Desde a sua criação os jogos não tinham por essência a finalidade de unir as diversas nações em um só grito um só coração, mas de instigar a competição, e não digo aqui à competição sadia onde todos sairiam ganhadores pelo simples fato de participarem, mas a competição pra demonstrar que determinada nação, raça, é superior a outras, que seus habitantes são mais aptos, são mais fortes, mais rápidos, os jogos não foram elaborados com um caráter de difundir experiências aperfeiçoar técnicas dividir resultados, mas sim com um caráter seletivo, onde vemos nações que desenvolveram técnicas mais avançadas em determinado aspecto, não as revelarem por nada, pelo simples fato de quererem a medalha, posso está sendo hipócrita comigo mesmo ao pensar que eu nessa situação não agiria assim, creio ate que talvez sim, mas é isso que questiono, somos condicionados a competir, a formação que recebemos é pra competir, a máxima que os melhores sobrevivem é vivida a risca dia após dia, e os mais fracos, os desprovidos os como eu, estão condenados a desaparecerem, a não ganhar uma medalha, a amargurar os últimos lugares nos quadros de medalhas, a terem de se dobrar diante dos primeiros lugares, esse quadro de medalhas reflete com precisão o quadro global de desigualdades, vemos os países ditos “desenvolvidos” figurando sempre nos autos deste, e os subdesenvolvidos sempre na rabeta, você pode dizer e Cuba?

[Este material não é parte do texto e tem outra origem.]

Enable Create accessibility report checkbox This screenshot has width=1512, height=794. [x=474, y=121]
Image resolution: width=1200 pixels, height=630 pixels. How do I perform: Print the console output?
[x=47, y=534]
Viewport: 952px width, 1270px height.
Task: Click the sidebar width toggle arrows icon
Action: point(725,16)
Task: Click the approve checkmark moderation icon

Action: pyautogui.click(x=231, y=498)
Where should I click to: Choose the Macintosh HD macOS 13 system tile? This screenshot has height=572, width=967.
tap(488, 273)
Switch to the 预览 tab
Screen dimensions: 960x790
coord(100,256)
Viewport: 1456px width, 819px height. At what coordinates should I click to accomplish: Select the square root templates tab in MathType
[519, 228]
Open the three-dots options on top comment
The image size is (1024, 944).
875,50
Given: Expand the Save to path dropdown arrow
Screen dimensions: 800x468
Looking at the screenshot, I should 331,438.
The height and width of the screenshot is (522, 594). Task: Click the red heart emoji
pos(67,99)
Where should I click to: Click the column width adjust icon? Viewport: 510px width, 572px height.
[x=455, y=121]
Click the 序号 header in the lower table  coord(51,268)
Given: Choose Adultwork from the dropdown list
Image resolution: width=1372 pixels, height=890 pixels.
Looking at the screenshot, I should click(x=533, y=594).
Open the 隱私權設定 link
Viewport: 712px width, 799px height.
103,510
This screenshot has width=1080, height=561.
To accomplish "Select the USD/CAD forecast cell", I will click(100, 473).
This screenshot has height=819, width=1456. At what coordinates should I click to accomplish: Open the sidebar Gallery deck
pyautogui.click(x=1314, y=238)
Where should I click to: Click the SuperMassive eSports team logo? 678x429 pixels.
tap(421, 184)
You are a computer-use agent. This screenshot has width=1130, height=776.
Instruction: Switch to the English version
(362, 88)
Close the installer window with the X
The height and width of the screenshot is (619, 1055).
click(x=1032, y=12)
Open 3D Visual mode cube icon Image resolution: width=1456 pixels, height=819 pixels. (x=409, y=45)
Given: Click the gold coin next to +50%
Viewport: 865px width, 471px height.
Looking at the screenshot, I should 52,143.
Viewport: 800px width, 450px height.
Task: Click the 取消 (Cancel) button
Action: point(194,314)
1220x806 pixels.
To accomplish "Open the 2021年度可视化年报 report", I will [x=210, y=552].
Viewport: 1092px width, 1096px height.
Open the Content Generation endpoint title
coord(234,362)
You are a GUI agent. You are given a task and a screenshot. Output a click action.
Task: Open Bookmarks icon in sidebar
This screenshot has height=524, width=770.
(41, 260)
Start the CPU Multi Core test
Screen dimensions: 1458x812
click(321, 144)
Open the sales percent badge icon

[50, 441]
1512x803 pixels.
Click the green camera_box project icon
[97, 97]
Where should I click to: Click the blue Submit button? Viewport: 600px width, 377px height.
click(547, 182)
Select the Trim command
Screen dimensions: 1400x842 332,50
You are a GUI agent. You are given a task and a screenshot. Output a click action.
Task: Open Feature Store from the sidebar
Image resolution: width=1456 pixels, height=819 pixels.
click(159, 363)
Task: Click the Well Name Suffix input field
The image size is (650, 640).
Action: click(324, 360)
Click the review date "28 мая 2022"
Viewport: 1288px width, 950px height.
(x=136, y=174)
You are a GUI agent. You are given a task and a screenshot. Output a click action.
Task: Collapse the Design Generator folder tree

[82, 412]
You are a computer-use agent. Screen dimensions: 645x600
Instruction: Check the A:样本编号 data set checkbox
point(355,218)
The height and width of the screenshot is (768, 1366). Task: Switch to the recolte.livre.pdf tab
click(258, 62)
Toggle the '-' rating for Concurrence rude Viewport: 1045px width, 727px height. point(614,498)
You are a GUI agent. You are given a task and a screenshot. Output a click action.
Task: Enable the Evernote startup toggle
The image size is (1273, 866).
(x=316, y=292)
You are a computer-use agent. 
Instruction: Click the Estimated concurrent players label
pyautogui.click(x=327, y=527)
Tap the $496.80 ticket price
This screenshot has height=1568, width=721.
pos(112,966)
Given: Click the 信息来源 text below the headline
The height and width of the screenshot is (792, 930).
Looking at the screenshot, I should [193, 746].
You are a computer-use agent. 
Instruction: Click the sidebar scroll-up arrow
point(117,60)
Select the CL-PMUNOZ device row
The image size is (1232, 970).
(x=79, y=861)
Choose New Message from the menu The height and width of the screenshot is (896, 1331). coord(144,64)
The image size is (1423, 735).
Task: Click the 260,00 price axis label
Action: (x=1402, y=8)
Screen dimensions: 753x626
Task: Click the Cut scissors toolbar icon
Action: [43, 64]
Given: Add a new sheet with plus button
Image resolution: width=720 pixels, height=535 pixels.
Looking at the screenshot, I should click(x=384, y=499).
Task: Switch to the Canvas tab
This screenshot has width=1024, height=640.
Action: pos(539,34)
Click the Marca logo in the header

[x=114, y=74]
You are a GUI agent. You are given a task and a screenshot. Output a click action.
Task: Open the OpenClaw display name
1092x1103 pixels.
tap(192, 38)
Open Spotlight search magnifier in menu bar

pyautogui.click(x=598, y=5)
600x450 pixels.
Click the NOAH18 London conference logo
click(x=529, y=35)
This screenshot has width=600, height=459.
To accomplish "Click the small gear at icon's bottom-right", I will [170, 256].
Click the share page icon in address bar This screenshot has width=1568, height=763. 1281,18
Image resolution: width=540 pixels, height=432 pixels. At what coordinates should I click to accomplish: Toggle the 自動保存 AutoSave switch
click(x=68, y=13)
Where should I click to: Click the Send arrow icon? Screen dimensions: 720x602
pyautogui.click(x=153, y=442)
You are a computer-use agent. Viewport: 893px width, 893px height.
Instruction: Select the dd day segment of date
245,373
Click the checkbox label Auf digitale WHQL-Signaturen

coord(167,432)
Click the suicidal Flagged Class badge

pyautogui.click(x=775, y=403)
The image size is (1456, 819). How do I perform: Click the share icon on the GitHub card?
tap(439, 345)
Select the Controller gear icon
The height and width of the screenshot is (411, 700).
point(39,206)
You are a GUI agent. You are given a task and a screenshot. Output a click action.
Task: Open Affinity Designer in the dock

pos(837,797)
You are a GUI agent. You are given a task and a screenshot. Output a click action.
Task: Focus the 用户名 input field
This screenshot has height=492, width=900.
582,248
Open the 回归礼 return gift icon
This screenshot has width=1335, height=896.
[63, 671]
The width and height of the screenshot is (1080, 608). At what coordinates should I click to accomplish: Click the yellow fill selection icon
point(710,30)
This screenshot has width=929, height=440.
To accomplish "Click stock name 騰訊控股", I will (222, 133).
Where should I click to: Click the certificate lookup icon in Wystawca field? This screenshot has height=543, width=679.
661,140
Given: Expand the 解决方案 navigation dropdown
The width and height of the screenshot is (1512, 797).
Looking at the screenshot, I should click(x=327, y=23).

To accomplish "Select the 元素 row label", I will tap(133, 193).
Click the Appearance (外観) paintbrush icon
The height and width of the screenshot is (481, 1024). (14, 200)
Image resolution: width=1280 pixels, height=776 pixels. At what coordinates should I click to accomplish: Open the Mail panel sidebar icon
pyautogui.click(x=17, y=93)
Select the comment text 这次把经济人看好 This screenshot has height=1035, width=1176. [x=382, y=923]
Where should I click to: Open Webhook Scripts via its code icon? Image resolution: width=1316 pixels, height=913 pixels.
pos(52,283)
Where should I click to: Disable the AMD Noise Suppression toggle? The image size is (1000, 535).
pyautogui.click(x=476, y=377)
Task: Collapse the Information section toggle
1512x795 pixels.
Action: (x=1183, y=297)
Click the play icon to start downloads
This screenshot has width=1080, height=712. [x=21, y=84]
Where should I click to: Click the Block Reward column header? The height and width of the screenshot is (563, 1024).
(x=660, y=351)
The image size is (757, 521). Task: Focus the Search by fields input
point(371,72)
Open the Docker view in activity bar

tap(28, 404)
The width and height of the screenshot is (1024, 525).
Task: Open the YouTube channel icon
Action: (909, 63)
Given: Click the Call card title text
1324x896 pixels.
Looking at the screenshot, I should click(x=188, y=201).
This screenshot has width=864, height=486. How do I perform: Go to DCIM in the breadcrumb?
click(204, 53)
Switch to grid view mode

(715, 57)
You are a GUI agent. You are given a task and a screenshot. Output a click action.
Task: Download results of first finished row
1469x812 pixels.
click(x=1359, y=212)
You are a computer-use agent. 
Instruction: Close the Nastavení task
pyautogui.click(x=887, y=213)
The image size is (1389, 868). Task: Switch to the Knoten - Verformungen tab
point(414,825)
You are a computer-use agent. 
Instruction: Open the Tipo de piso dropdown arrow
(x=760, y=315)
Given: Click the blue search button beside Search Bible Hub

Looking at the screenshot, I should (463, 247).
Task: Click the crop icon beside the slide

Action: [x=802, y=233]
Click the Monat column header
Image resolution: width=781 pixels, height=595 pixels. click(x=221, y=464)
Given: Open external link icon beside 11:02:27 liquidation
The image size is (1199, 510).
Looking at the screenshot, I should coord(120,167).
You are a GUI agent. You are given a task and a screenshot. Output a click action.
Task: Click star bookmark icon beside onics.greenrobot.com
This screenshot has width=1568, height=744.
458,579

Cuba é uma prova que podemos mudar isso com um pouco de vontade, não estou afirmando aqui que a solução é seguir o exemplo de Cuba, o que quero afirma é que não devemos seguir os outros exemplos! Um dia teremos olimpíadas onde não haverá medalhas nem competidores, teremos participantes é todos pelo simples fato de serem atletas serão vencedores! Somo um só povo de um único planeta, diferentes em costumes, estereótipos, mas iguais na essência!